A recent case suggests the courts are increasingly likely to find cross-border aircraft leases are outside the Unfair Contract Terms Act 1977 (UCTA). If a lease is outside UCTA its exclusion clauses may be valid even if they are “unreasonable”. Alexander Hewitt considers the case and summarises some key principles for drafting exclusion clauses.

Why do lessors seek to exclude liability for the leased aircraft and engines?

Aircraft lessors include exclusion clauses in their leases:  

  • to reduce their potential liability for defects in leased equipment. This is because the lessor will rarely have designed, made or selected the leased equipment for the lessee (naturally, manufacturers who lease their own aircraft also seek to limit their liabilities); and  
  • to bolster the lease’s “hell or high water” terms. Under these terms, a lessee must pay rent in full and on time, and litigate later if it alleges the aircraft is defective.  

How might UCTA apply to an aircraft lease?

One might expect English law to allow parties to an aircraft lease to be relatively free to exclude liabilities as they see fit. UCTA may regulate the lessor’s exclusion clauses, however, if the lease is on the lessor’s “written standard terms of business”.

If the lessor has drafted the lease, there is some risk a court will find it is on the lessor’s written standard terms of business – even if the parties change the lessor’s draft during negotiations.

International supply contracts are outside UCTA

Even if a lease is on the lessor’s written standard terms of business, it will be outside UCTA if it is an “international supply contract” (an ISC). Unfortunately, the definition of an ISC in UCTA is detailed and not entirely clear. Until recently the courts have criticised the definition, but felt they had to apply its literal wording – even if that produced odd results.

But in Trident Turboprop (Dublin) v. First Flight Couriers [2009] EWCA 290, the Court of Appeal adopted a more commercial interpretation of the definition of an ISC. This may mean most cross-border aircraft leases will fall outside UCTA.

In Trident:

  • the lessor was based in the UK;  
  • the lessee was based in India;  
  • the lessee intended to use the aircraft in its courier business in India;  
  • the parties negotiated and executed the leases in the UK;  
  • delivery of each aircraft was to be in the UK.  

These facts satisfied two of the three essential elements of an ISC. These were that the contract:  

  • provided for possession of goods to pass from one party to another; and  
  • had been made by parties in different states.  

However, as:  

  • the parties made their offer and acceptance of the leases’ terms in one state; and  
  • the leases did not provide for the aircraft to be delivered to a state in which neither offer nor acceptance had taken place, the Court of Appeal had to consider section 26(4)(a) UCTA to see if the leases passed the third and final test for an ISC.
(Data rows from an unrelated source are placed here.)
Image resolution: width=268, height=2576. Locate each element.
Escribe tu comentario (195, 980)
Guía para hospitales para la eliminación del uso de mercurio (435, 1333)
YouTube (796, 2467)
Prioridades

Under section 26(4)(a), the leases would pass this final test if:  

“the [aircraft were] at the time of the conclusion of the [leases], in the course of carriage, or [would] be carried, from the territory of one state to the territory of another”.  

The court decided a lease would come within this formula in (with bold emphasis added):  

“any case in which the parties contemplate at the time of entering into the contract that the goods … will be transported across national boundaries, not necessarily in order to fulfil the terms of the contract, but in order to achieve its commercial object [so that] … if a person who carries on business abroad hires equipment from a supplier in this country in circumstances where both know that the intention is for it to be used abroad, the lease is one pursuant to which the goods will be carried from the territory of one state to the territory of another within the meaning of section 26(4)(a) and can sensibly be described as an [ISC]”.

On this basis, the court held that the leases in the Trident case were ISCs and therefore excluded from UCTA.

Implications for lessors and key drafting points

The fact that the Court of Appeal has applied a “sensible” and “commercial” construction of section 26(4)(a) is good news for lessors. However, the courts still have a common law power to interpret exclusion clauses so that they do not protect a lessor.  

This is a complex area, but certain drafting practices can increase the chances a court will uphold a lessor’s exclusion clause. These include:  

  • making the exclusion prominent and easy to find;  
  • ensuring the exclusion is clear, coherent and makes commercial sense. Anything one cannot decode without a cold towel on one’s head may be a gift to the lessee;  
  • reducing ambiguity. The courts are likely to resolve ambiguities in an exclusion against the person who drafted the lease;  
  • putting any exclusion you consider suspect into a separate clause. If a court strikes this clause out this may help leave the other exclusions intact;  
  • clearly and specifically covering all relevant causes of action, categories of loss and remedies; and  
  • using the correct technical terms when seeking to exclude set-off, abatement, counterclaim and analogous remedies. This may make your “hell or high water” language more flame- and waterproof. The courts have held, for example, that saying payment must be made “without deduction” does not prevent the paying party from exercising set-off.